Cardinal, archbishop of Gniezno and Warsaw, Poland; b. Aug. 3, 1901 in the village of Zuzela on the River Bug (then in the Russian Empire, now in Poland), son of a church organist; d. in Warsaw, May 28, 1981.

Wyszyński's mother died when he was nine, and her last words were taken to mean that Stefan should become a priest, a vocation he remained certain of throughout his young adulthood. After finishing his secondary education at several different schools due to the adverse conditions of World War I, he studied theology and philosophy at the Włocławek Major Seminary and, despite ill-health, was ordained priest August 5, 1926.

After his recovery, he was appointed priest of the Włocławek Cathedral and editor of the diocesan newspaper. From 1925 to 1929, he studied law and Catholic social theory at the Catholic University of Lublin, writing a doctoral thesis on church-state relations and family rights as concerns education. He published prolifically on the subject of Catholic social teachings and their application in concrete social reform throughout the 1930s, and became actively involved in ministry to working-class youths, as well as in supporting the Christian trade union movement.

Targeted for arrest by the Gestapo after the Nazi invasion of Poland in 1939, he spent most of the years of World War II in hiding, during which time he variously ministered to the blind and served as a chaplain to the Polish underground resistance movement.

On March 25, 1946, he was named bishop of Lublin, and consecrated in Częstochowa on May 5 of that year. On Nov. 12, 1948, he was named archbishop of Gniezno and Warsaw, and Primate of Poland; he was named cardinal of Sancta Maria trans Tiberim by Pius XII on Jan. 12, 1953. It thus fell to him to lead the Polish church through the difficult years in which Poland was subjected to intense Stalinization. Wyszyński prudentially saw that although the church could not compromise its basic independence, it should also avoid, whenever possible, open confrontation with the Communist authorities. This did not stop the regime from imprisoning many priests, nuns, and bishops, or even Wyszyński himself (from Sept. 25, 1953 to Oct. 26, 1956), but it did spare the Polish clergy, already depleted by Nazi persecution, from another potential bloodbath. As a result of the "Polish October" civil disturbances of 1956, he was released from prison by the Communist authorities and appealed for public calm, thus helping to avoid a possible Soviet invasion of Poland.

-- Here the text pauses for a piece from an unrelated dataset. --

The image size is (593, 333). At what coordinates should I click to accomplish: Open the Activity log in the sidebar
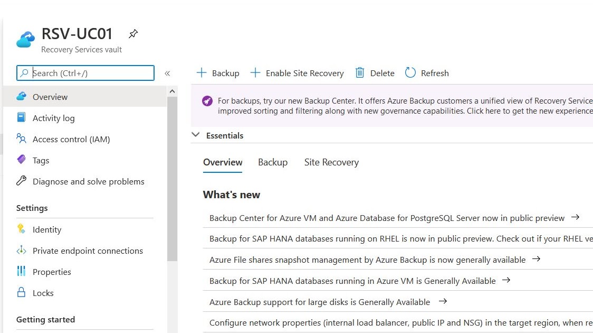53,118
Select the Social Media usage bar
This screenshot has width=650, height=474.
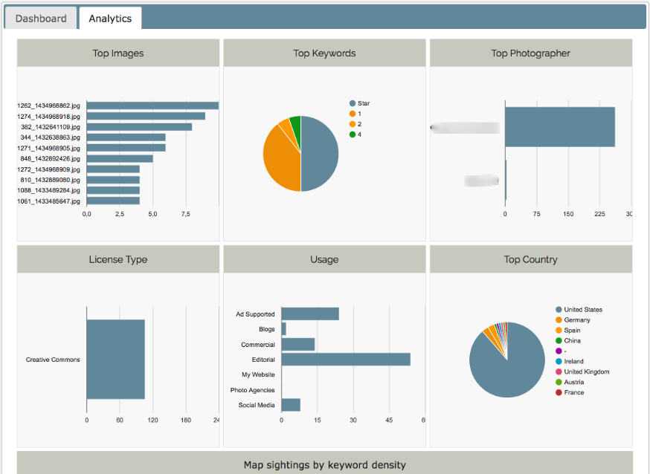click(x=291, y=405)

In the next decade he devoted himself to encouraging the faithful to prepare spiritually for the great celebration marking the 1000th anniversary of Poland baptism in 1966, which, among other things, promoted Poland's strong tradition of Marian devotion, all as a way of strengthening the Polish church in the face of continuing attempts by the authorities to undermine it. He also took part in the Second Vatican Council.

Although in 1980 he proved slow to recognize at first the importance of the Solidarity workers' movement, in the last months of his life he gave it important and judicious moral support. A man of impressive charisma and charity, he was widely mourned at his passing. His case for beatification was begun in 1989.

Bibliography: a. micewski, Cardinal Wyszyński: A Biography (San Diego 1984). Człowiek niezwyklej miary. Ojciec Świety Jan Pawel II o Kardynale Stefanie Wyszyńskim, Kardynał Wyszyński o sobie, Kardynał Józef Glemp o Kardynale Stefanie Wyszyńskim, m. plaskarz, et al, eds. (Warsaw 1984). s. wyszyŃski, A Freedom Within: The Prison Notes of Stefan Cardinal Wyszyński (San Diego 1982); All You Who Labor: Work and the Sanctification of Daily Life. (Manchester, NH, 1985).